Currently, AI sensors have the ability to monitor and track factory activities. They observe processes and automatically measure risks. Therefore, there is a high probability that in the future AI can completely take care of both the process and the work of factory construction planning and flexible custom processes.
3- Factory "canning" (Factory-in-a-box)
The concept of a “canning factory” factory is perhaps a new concept. This word refers to the fact that a business can hire a third party to produce a certain product by coordinating the supplier. They will help businesses quickly own a mobile "factory" that can go to the production site. This may be very fanciful, but they are already starting to appear in many countries around the world.
Inside a "canning factory" will include a production line with complete electronics. They are capable of manufacturing printed circuit boards and conducting assembly of finished products and automatically checking their quality. Basically, this idea is not limited to electronics.
In fact the "canning factory" has been successfully manufactured by the UK's Smart Manufacturing Accelerator. They worked with manufacturer Dearman to create a prototype “canning plant” with hose assemblies for truck-mounted refrigeration systems. The necessary parts will be packed in the container including the robot along with the automatic devices. They cut the pipes, bent and braided them together. Finished assemblies will be automatically inspected and pressure tested prior to shipment. With this model, the human presence only plays a role in maintaining the system. The robot will do most of the work.

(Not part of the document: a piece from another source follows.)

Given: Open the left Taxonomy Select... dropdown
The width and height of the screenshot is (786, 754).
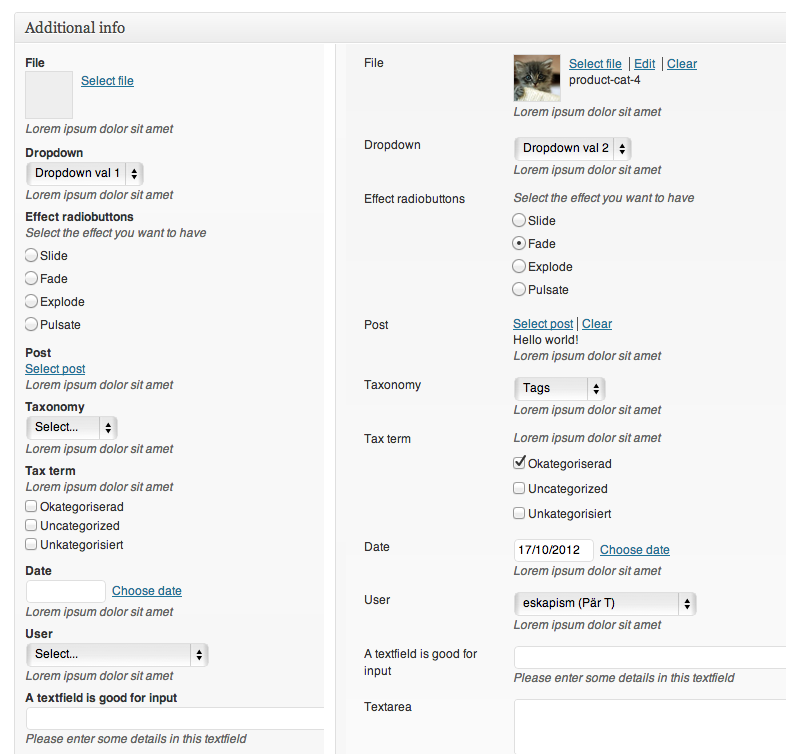Looking at the screenshot, I should click(72, 428).
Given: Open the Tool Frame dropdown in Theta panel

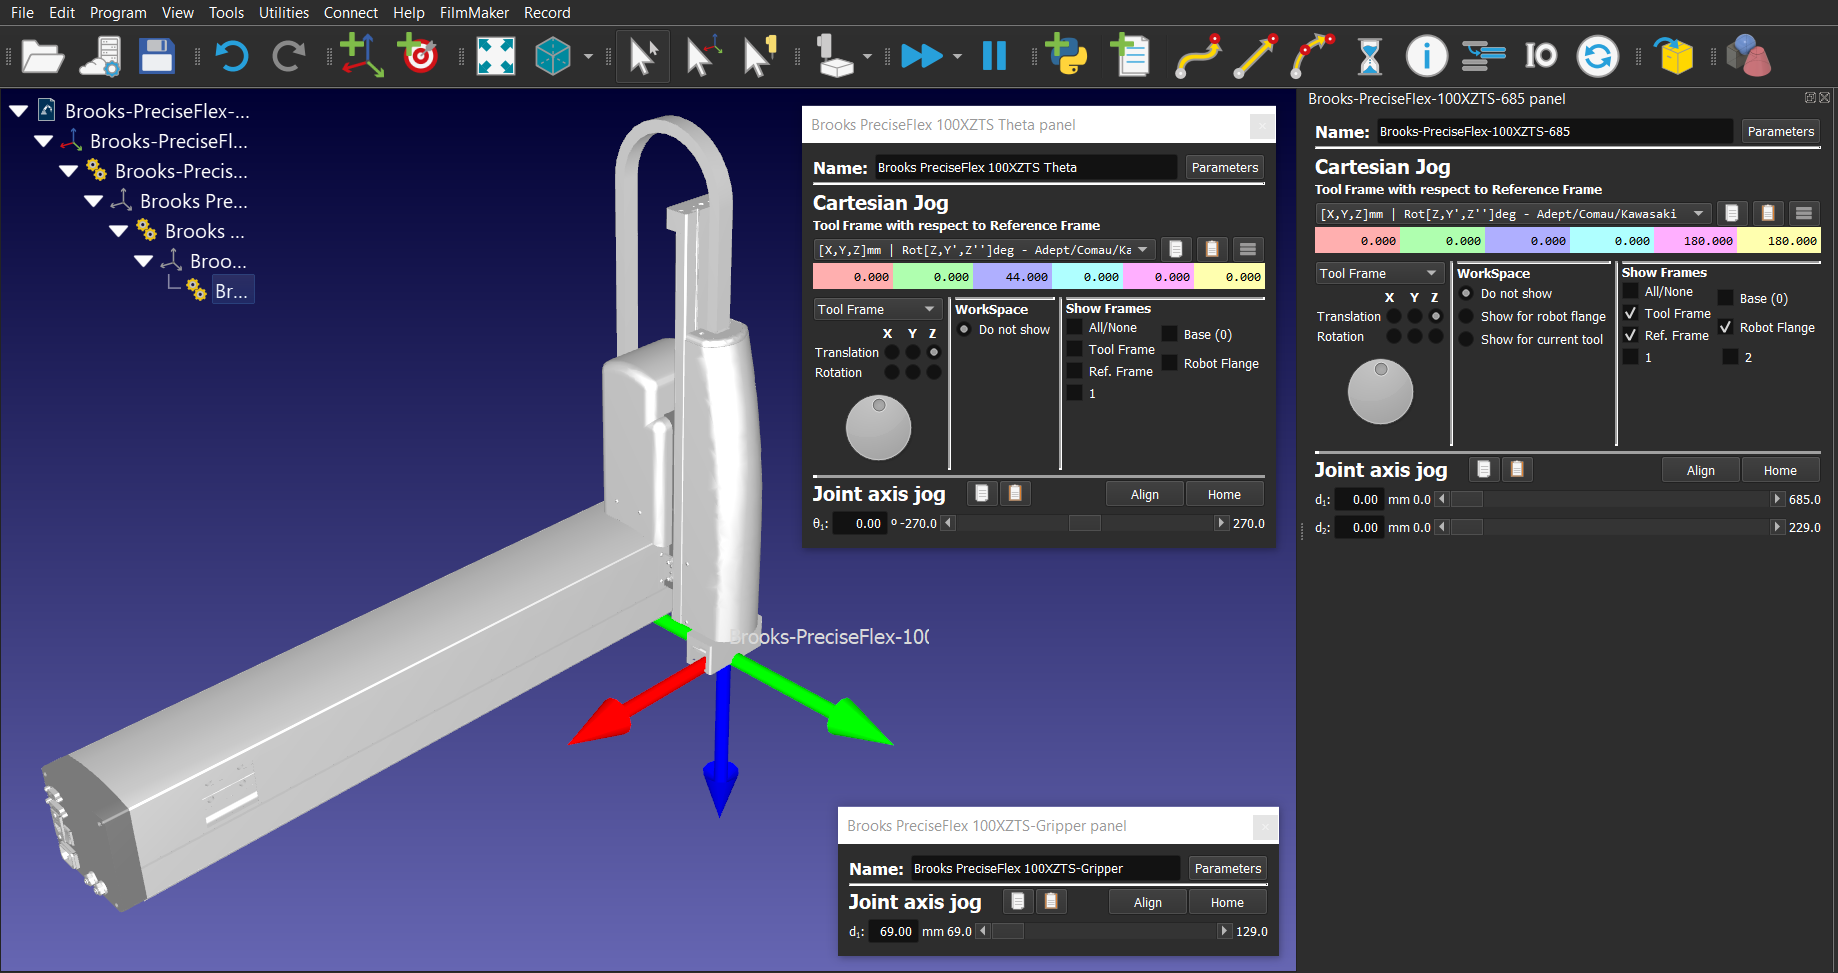Looking at the screenshot, I should point(876,309).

In the present time, people still directly design and make decisions, supervise the production process and work in some functions of the line. The mobile factory AI system only supports making recommendations to help humans make the most accurate decisions.

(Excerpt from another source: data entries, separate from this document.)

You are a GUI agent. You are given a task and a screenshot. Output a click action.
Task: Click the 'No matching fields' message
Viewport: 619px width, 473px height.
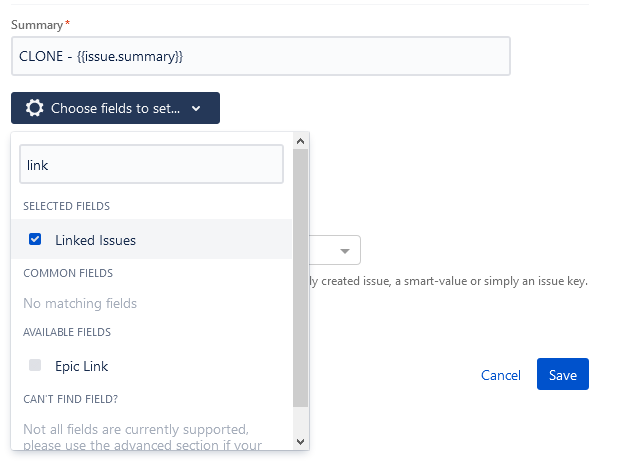(x=80, y=303)
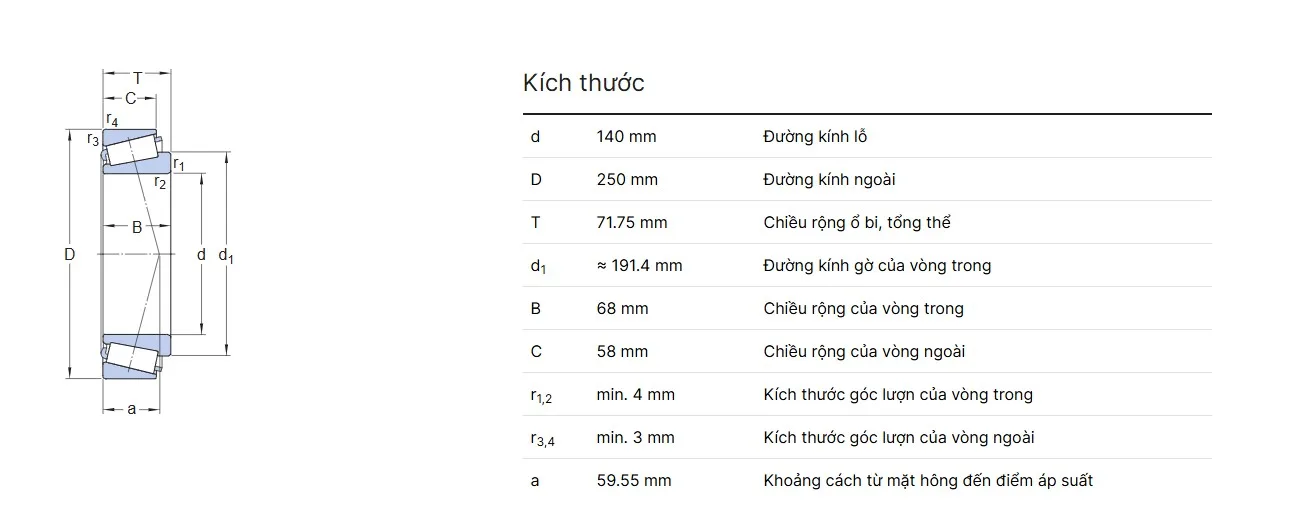Click the r1,2 symbol in table
1297x532 pixels.
click(541, 395)
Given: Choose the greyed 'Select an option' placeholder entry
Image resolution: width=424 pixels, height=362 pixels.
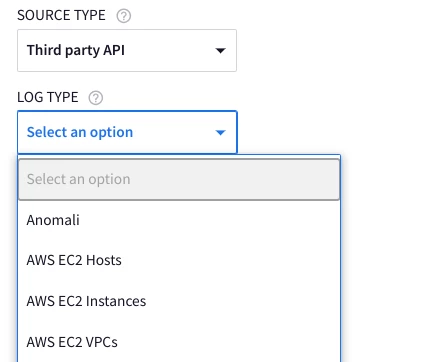Looking at the screenshot, I should 179,179.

4- AI and Derivative Design – Generative Design
Generative Design can be considered as one of the outstanding new applications of AI in the future of the manufacturing industry. Derivative design is a term used to refer to a process in which engineers can enter design parameters such as materials and dimensions as well as weight, capacity, cost, manufacturing method, etc. … into a common software. When the software runs, they will analyze the combined variations so that they can come up with a solution that creates hundreds of different design options. This will help designers or engineers to select the best results, consistent with the original criteria set.
AI realizes its derivative design capabilities in the 3D printing industry. Specifically, a business providing 3D printing services Autodesk has collected a large amount of data about materials for manufacturing and used that data to guide a general design model. This prototype fully has a certain "knowledge" of certain properties of the material. They are fully customizable according to the manufacturing process.
AI with the potential to unlock thousands of designs, integrate simulation, realize production capabilities as well as merge finished products, and conduct synthetic design is the potential application of AI in the near future. . AI has become part of the workflow. This is the standard in product design and rapid product development with products that meet market needs at a more competitive cost.
With promising future potentials, we can realize that it is absolutely necessary to apply AI solutions in manufacturing right now. AI application is a modern door opening a great future for the world manufacturing industry. In the era of digital transformation, let’s remember, dare to change, dare to succeed and capture background about AI as soon as possible.